South Carolina Senator Tim Scott said he sat down with the President a year ago to have an “uncomfortable” meeting about racial issues in America. They had trouble communicating each other’s position because as Scott says, they’ve both experienced different things in life.

“Yeah, they’re hard. They’re painful. They’re uncomfortable, to sit in the Oval Office and have a conversation with the President about things that you strongly disagree about,” Scott said in an interview with CNN’s Van Jones. “He didn’t change his perspective. I certainly can’t change my perspective. Mine’s educated by my experience.”

He said that as the discussion came to a close, however, Trump said something that gave Scott hope for a better tomorrow.

“But the way it closed, I thought, gave me reasons to be hopeful,” Scott elaborated.

 

What was it exactly that gave Senator Scott hope for a future improvement in race relations in America?

Trump said that, even after a conversation in which he had not experienced Scott’s personal troubles with race, a conversation in which he couldn’t quite relate to the problems the black community had in America, that he still wanted to find a way to help.

“Tim,” Trump said according to the Republican lawmaker, “I don’t see what you see. What can I do to make things better?”

 

“That was a shocking response,” Scott relayed. “I was surprised after the conversation that his response was, ‘Help me see a better light.'”

It shouldn’t be too much of a surprise.
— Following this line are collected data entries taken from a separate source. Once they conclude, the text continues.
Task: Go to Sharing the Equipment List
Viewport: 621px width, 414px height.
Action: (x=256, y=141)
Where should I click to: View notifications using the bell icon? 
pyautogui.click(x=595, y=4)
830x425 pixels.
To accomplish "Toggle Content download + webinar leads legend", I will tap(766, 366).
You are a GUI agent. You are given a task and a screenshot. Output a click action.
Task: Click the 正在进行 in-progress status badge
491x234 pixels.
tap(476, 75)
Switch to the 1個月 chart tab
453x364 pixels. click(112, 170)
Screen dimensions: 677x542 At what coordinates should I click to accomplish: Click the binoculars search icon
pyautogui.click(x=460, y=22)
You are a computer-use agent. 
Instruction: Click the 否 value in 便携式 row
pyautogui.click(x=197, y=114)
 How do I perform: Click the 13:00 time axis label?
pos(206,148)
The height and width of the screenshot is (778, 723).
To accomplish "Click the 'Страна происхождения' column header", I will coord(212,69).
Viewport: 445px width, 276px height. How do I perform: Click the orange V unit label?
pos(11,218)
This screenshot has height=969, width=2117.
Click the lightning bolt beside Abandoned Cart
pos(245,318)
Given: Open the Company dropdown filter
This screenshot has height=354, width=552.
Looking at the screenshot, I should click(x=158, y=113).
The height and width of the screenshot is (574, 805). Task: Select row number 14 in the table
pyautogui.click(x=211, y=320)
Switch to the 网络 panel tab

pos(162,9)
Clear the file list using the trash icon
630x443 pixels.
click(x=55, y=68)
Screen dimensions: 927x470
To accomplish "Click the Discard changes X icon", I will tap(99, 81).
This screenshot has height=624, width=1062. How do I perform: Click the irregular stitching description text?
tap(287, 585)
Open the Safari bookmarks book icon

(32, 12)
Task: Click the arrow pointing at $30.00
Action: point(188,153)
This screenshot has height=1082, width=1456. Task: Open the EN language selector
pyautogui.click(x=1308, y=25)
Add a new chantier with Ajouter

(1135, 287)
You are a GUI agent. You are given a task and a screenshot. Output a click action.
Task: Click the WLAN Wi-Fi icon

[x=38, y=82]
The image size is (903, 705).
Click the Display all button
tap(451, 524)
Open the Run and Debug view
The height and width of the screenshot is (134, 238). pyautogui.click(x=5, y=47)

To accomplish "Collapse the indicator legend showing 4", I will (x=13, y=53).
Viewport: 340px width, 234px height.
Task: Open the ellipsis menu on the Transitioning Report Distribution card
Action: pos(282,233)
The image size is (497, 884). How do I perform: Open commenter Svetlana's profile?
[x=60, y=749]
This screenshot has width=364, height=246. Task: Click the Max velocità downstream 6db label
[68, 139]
That is, after all, what a great leader would do – try to understand the other side of things.

 

Now contrast that with the previous president, Barack Obama, who rarely tried to see the other side of racial matters in America, and in fact, called everybody who dared oppose him, actual racists.

Obama’s legacy saw racial tensions worsen exponentially during his two terms in office. A legacy that saw a 64-point decline – 64 points! – in how America viewed race relations from the time Obama first stepped into the White House to the time he left.

Who would have thought that with all the pomp and circumstance that Obama had during his time in office, it would be President Trump who delivered the black community a little hope and change?